Any steps to erode the domination of public life by those from private schools should be welcomed. Yet the evidence suggests that grammar schools do not spread opportunity. In counties that maintain a selective system today, pupils from richer families usually do better – and those from poorer families usually do worse.

Part of the problem is the difficulty of designing a selection system that does not favour those with sharp-elbowed parents. The Sutton Trust has found that grammar-school pupils are four times more likely to have come from a private prep school than be on free school meals. Just 3 per cent of those at grammars receive free school meals, a sixth of the national average. Devising “tutor-proof” entrance exams has proved impossible. Surveys suggest that almost half of all those who take the eleven-plus have received some private tuition.

The notion that, in their postwar heyday, grammar schools ushered in an age of social mobility is a myth. The impression that society was becoming more meritocratic was caused by an unprecedented rise in numbers of middle-class jobs, creating “more room at the top”. The sociologist John H Goldthorpe has shown that relative social mobility – the chances for a working-class child to rise, against those for a middle-class child – has barely changed over the past century.
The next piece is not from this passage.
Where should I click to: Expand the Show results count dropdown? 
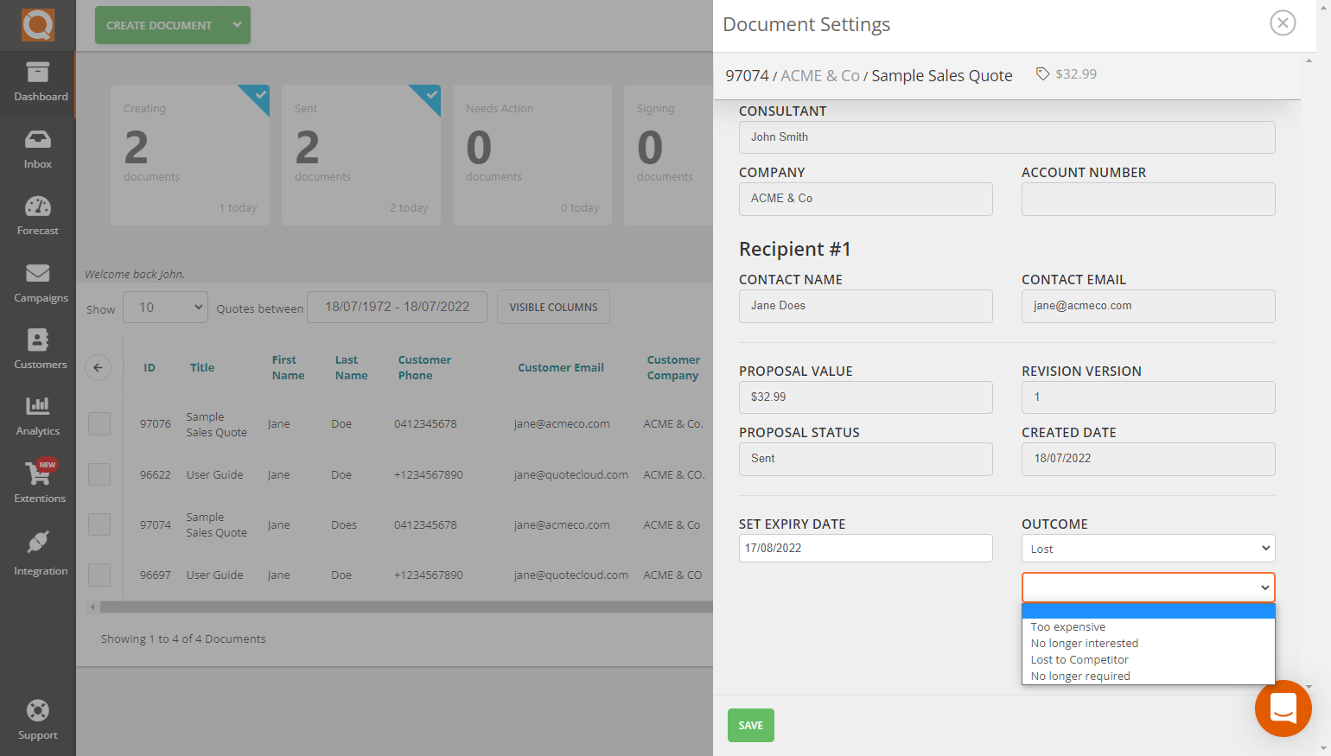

It is instructive that most of the countries that perform best in the Programme for International Student Assessment, the Organisation for Economic Co-operation and Development’s
comparative testing of countries, do not select until late in education. Finland is the best-performing country in Europe: it does not separate pupils by ability until the age of 16. The OECD has also found that pupils are often less motivated in more selective systems. As Amanda Ripley notes in her influential book The Smartest Kids in the World, “There seemed to be some kind of ghetto effect: once kids were labelled and segregated into the lower track, their learning slowed down.”

Rather than reinstating grammar schools, focusing on early-years education would be a more productive way of undermining the stranglehold of the privately educated on British life. Currently, by the age of five, there is a 19-month gap in school readiness between the most and the least disadvantaged children. As long as this scandalous gulf remains, no amount of tinkering with secondary education will increase social mobility.

The government needs to recognise this through greater investment in nursery and primary schools and by increasing the number of hours of education that children enjoy in their early years. We must stop treating primary education as less important than
secondary education: apart from Estonia, the UK is the only one, out of 30 countries surveyed by the OECD, in which class sizes at primary school are greater than those at secondary-school level.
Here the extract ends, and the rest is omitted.